**TEXT BLOCK**
╔══

175./* Empty out the ETL table */
176.DELETE dbo.sqlio_import
177. 
178.SET nocount off
179.GO

The script creates three things:

  • A table called SQLIO_Import where our results will first be dumped from the text file before they're processed
  • A table called SQLIO_TestPass where our results will be permanently stored in a report-friendly format
  • A stored procedure called USP_Import_SQLIO_TestPass. The stored procedure takes the data from our imported text file, parses it, and inserts records into the SQLIO_TestPass table.

The stored procedure expects these parameters, which it uses when inserting into SQLIO_TestPass. None of these have to be formatted a specific way - as long as they fit the SQL Server field definitions, they're fine:

  • @ServerName NVARCHAR(50) - the name of the server you're using for testing. This is mostly useful for servers with locally attached storage as opposed to SAN storage.
  • @DriveQty INT - the number of drives in the array you're testing.
  • @DriveRPM INT - you might be testing 10k and 15k variations of the same setup. I suggest lumping drives into categories - don't try to differentiate between drives that report 10,080 RPM or other odd numbers - just stick with 5400, 10000, 150000, etc. For SSD, I prefer to use a number for the generation of SSD, like 1 or 2.
  • @DriveRaidLevel NVARCHAR(10) - raid 5, raid 0, raid 10, raid DP, etc. (Yes, there are vendor-specific RAID implementations that use letters instead of numbers.)
  • @TestDate DATETIME - the date you're running the tests. I include this as a parameter because sometimes I've run the same tests on a quarterly basis and I want to track whether things are changing over time.
  • @SANmodel NVARCHAR(50) - the type of SAN, such as an IBM DS4800 or EMC CX300.
  • @SANfirmware NVARCHAR(50) - the version of firmware, which can impact SAN performance.
  • @PartitionOffset INT - Windows systems can use DISKPART to offset their partitions.
  • @Filesystem NVARCHAR(50) - usually NTFS. Can be used to track testing different filesystems.
  • @FSClusterSizeBytes INT - the file system cluster size.

Now that our framework is in place, let's import our first round of results.

Importing the Text File into SQL Server 2005

  • In SQL Server Management Studio, right-click on the database where you want to store the SQLIO performance data and click Tasks, Import Data.

╚══

**RECORDS SHOWN**

╔══

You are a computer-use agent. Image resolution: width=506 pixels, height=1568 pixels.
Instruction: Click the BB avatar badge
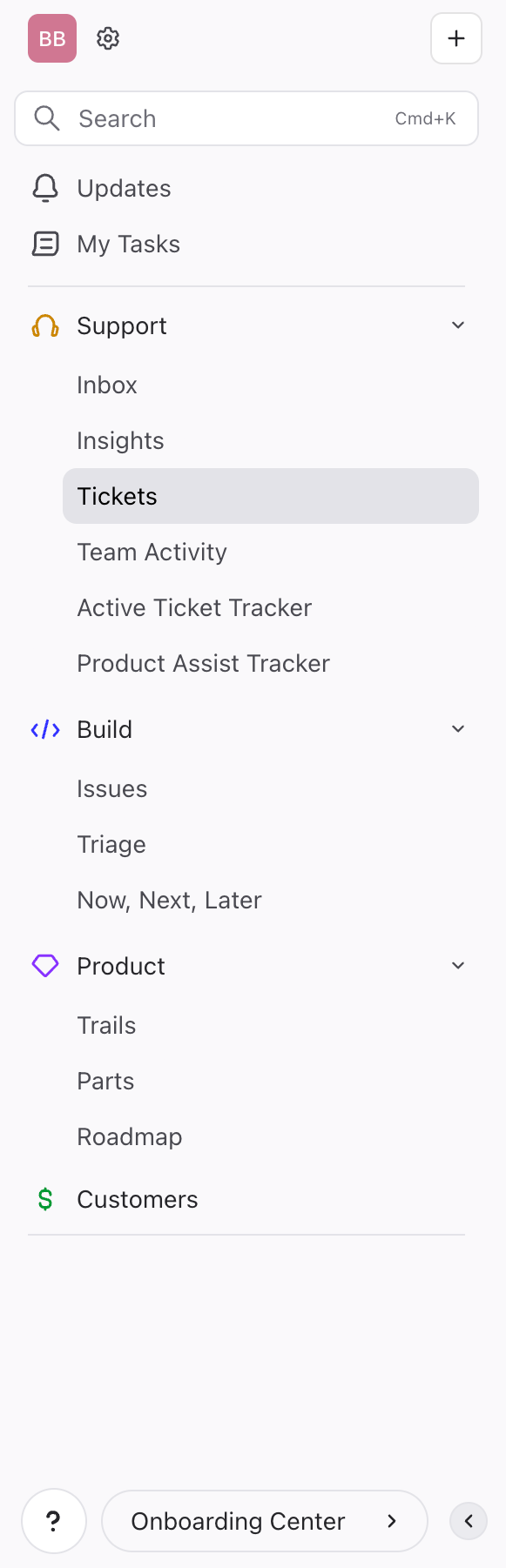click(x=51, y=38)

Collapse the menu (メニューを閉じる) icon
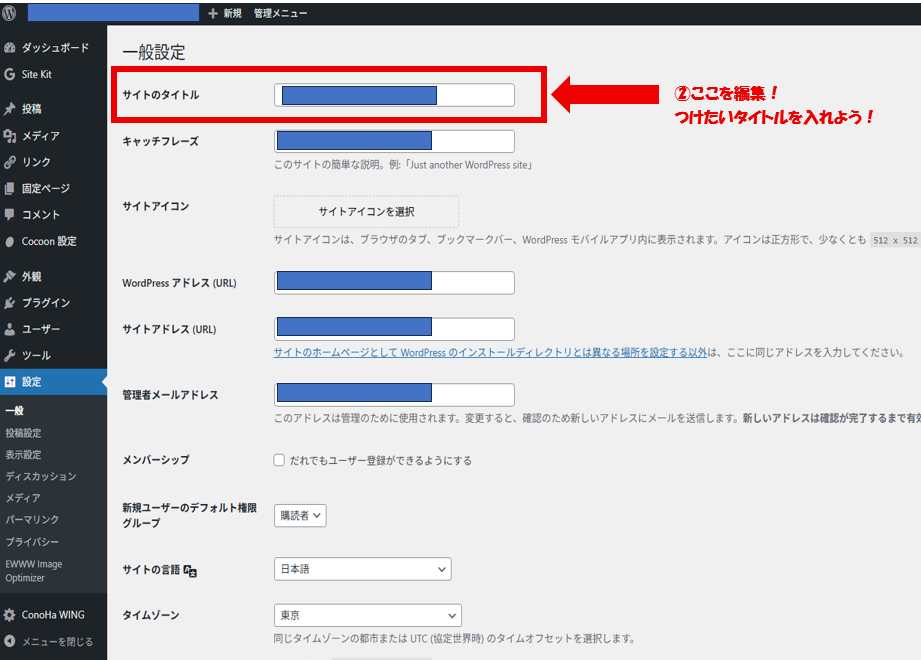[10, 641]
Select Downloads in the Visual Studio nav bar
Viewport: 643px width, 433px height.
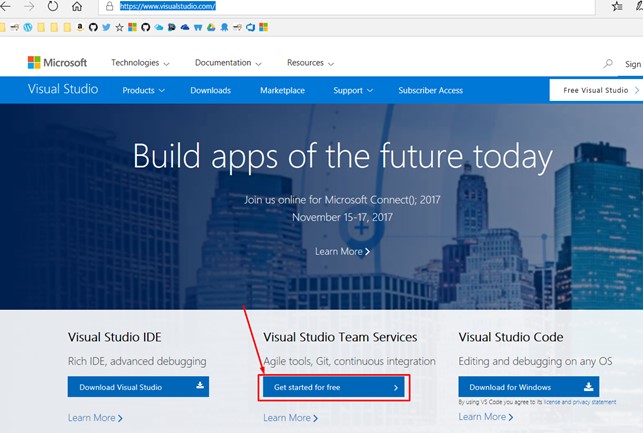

╚══

**PROBLEM DESCRIPTION**
Answer these from the SQLIO import text:
1. Which table permanently stores the results in a report-friendly format?
2. What data type is given for the @DriveRaidLevel parameter?
3. After right-clicking the database in SQL Server Management Studio, what does the text say to click?

**FINAL ANSWER**
1. SQLIO_TestPass
2. NVARCHAR(10)
3. Tasks, Import Data